Life's a beach on the Lofoten Islands

Soaking up the surreal beauty of the Norwegian archipelago

By Mark Rowe
Published 9 Apr 2019, 00:24 BST, Updated 8 Jul 2021, 11:10 BST

Lofoten Islands

Photograph by Getty Images

Haukland Beach is deserted, there's not a cloud in the sky, no wind, and it's a pleasant 17C, allowing us to walk around in T-shirts. Our kids have gone further and are down to their swimming trunks, in a stream that runs down to an ocean that's warm enough to paddle in. We're enjoying the classic family beach holiday, with a single twist — this is not the Caribbean, not even Cornwall, but Norway's Lofoten Islands.

The islands are positioned off the far northwest coast of Norway, and for us the trip represents the completion of a circle. My wife brought me here before we had kids and we were both struck by the extraordinary landscapes of this archipelago. When it comes to physical beauty, I'd place the Lofoten Islands in my top three destinations in the world. Travelling around this island chain involves traversing bridges that arch like a cat's back, and driving or walking through narrow, thrilling tunnels that emerge by the edge of vast fjords or below classically geometric mountains.

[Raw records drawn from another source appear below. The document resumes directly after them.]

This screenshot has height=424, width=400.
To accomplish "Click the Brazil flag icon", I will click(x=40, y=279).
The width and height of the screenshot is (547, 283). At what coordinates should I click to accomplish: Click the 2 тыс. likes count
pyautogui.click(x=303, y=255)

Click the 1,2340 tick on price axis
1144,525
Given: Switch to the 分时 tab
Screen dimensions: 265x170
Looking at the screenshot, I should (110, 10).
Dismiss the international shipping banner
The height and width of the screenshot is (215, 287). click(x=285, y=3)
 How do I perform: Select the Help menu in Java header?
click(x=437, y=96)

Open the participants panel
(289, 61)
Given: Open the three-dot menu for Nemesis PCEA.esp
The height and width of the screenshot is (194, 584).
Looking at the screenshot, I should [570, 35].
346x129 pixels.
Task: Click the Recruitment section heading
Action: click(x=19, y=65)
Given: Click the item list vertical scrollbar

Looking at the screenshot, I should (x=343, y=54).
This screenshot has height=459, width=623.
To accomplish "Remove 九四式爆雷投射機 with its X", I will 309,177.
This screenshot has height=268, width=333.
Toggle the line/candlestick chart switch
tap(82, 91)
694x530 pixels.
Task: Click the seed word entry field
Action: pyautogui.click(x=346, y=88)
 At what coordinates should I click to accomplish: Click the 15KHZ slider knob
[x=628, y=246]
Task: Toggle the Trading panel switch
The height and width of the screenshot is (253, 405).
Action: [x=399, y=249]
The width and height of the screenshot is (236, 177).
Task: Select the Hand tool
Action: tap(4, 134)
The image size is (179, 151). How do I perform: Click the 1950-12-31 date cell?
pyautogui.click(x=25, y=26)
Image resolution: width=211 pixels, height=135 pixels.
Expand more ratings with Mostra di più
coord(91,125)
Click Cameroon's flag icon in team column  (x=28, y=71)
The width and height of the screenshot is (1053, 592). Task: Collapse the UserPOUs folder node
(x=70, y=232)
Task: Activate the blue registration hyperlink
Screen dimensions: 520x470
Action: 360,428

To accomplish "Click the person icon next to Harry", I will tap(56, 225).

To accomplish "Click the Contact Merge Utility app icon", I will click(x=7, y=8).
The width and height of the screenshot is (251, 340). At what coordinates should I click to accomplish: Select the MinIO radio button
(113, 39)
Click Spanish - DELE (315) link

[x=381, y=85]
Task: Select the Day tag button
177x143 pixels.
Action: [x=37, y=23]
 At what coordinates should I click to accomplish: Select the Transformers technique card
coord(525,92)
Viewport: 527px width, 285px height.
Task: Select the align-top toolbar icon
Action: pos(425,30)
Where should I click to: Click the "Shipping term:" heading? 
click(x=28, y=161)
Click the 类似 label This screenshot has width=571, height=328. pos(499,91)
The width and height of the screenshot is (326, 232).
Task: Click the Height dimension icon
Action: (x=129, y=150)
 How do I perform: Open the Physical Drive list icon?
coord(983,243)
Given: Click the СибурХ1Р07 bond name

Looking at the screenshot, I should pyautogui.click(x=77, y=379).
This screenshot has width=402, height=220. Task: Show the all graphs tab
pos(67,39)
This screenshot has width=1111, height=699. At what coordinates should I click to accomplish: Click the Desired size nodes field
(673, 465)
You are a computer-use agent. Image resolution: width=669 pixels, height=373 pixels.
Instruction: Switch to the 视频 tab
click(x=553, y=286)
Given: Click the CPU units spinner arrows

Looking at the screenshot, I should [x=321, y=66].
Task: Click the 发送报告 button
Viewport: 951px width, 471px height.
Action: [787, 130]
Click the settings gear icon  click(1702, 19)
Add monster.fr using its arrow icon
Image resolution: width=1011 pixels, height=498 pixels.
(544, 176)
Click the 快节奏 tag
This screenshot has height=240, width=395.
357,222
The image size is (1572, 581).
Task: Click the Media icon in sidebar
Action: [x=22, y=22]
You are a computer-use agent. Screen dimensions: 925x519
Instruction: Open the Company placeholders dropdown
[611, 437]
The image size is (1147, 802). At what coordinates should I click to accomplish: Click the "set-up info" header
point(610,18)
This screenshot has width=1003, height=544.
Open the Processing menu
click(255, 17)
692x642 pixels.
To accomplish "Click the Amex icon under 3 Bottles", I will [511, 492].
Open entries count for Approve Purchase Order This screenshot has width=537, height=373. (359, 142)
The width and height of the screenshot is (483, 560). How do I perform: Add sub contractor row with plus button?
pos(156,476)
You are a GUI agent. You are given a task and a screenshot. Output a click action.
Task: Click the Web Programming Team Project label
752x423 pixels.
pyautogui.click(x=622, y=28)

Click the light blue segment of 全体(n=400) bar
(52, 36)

We'd arrived that morning, sailing into port on MS Polarlys, the Hurtigruten coastal steamer that chugs its way up and down the crenulated Norwegian coastline, all the way to Russia. We'd waited for the ship in the sunshine at the quayside in the town of Bodø; its arrival heralded by two ear-shattering blasts of its funnel. A four-hour hop had followed across what are often playful waters to the Lofoten Islands. But today, it was 24C on the paved quayside and all very surreal: in between gawping at the approaching wall of jagged peaks that make up Lofoten, I'd made sure the kids weren't drowning in an open-air hot tub at the stern of the boat.

On our visit to Haukland in 1999, we'd come across a beach volleyball net on these same sands. It, or its descendent, is still standing and we punch a football back and forward across it. I walk around the peninsula with our daughter, Hannah, to the hidden village of Utakleiv. It takes a couple of hours, and we follow a ledge just above the sea that hugs the base of the mountain. We pick up sea urchins tossed over the rocks by the Arctic Ocean. We're overlooked by another aesthetically pleasing mountain, which rises in a straight line at an angle of 50 degrees. Its ridgeline, over 1,300ft above the sea, is little wider than a gymnast's beam.

I decide we should take a short cut across a field to reach the beach where my two sons are still playing in the stream. An electric fence runs along its side. In the UK, you usually need to tap an electric fence three times before it activates its low-voltage deterrent. I discover that in Norway just two nudges are required. We take the longer, circuitous route to the beach, sticking to the path. I learn something about my daughter too: at the age of nine, she's still young enough, just, to laugh with me, rather than at me.